With a currency like Bitcoin, if a person pays you $100 worth of BTC, that isn’t $100. If Bitcoin goes up tomorrow, that $100 should be would becould very well be worth $120. If Bitcoin goes down, suddenly you were only paid $80 to your services. Bitcoin is an insanely risky commodity, and extremely few businesses are looking to have any colossal amount of it accessible at any given time. It’s a recipe for disaster; one crash can cause a serious loss in value.
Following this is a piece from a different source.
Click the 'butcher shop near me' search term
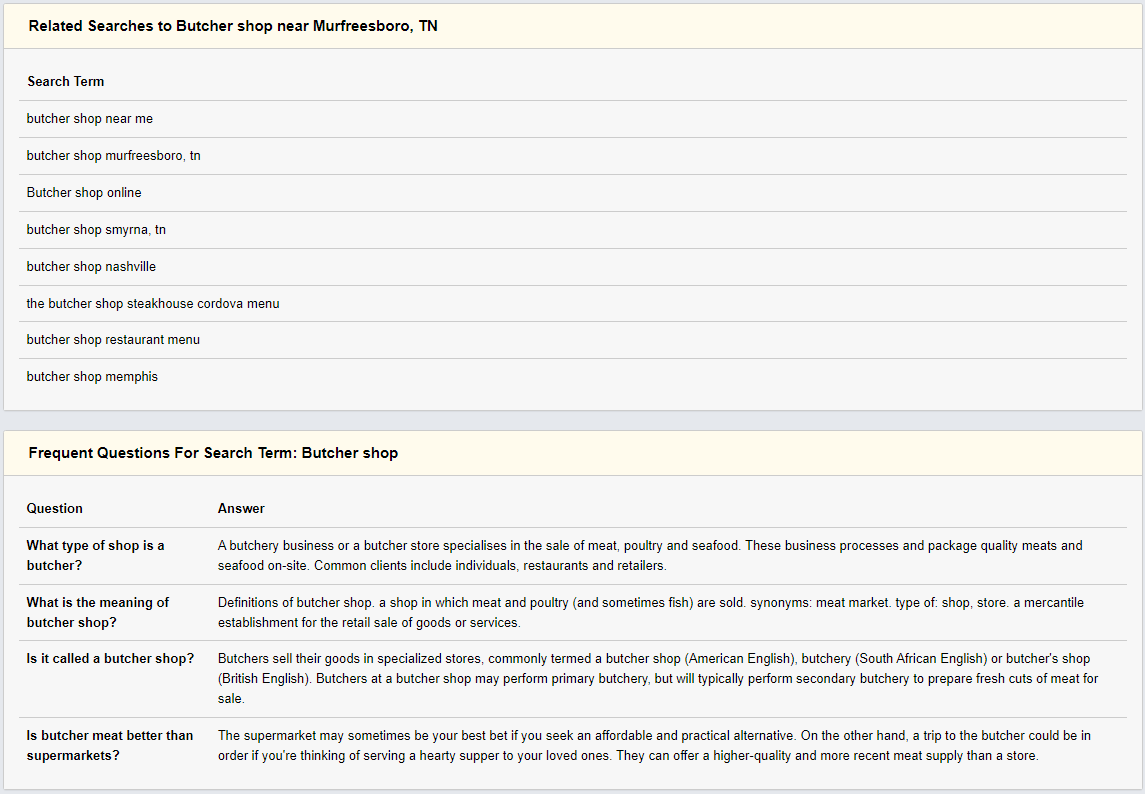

A bank account doesn’t do that. Most of the smaller cryptocurrencies are in a similar way volatile, though their swings are smaller simply because of the economic scale they’re operating on, since not anything has taken off quite a similar way as Bitcoin. To close out this post, I want to elevate one issue that a variety Bitcoin focused ad networks are encountering. Bitcoin requires a verification with the blockchain to verify any transaction moving BTC from one wallet to an alternate. With a standard bank, these forms of confirmations are processed by the thousands and thousands every hour and are essentially immediate. With Bitcoin, on account of the style the blockchain works, confirmation times are likely to drag out.
In fact, confirmation times have been spiking since the start of the hot year, where it could literally take hours and even days for a transaction to complete, wherein time the worth of the currency can have modified enormously.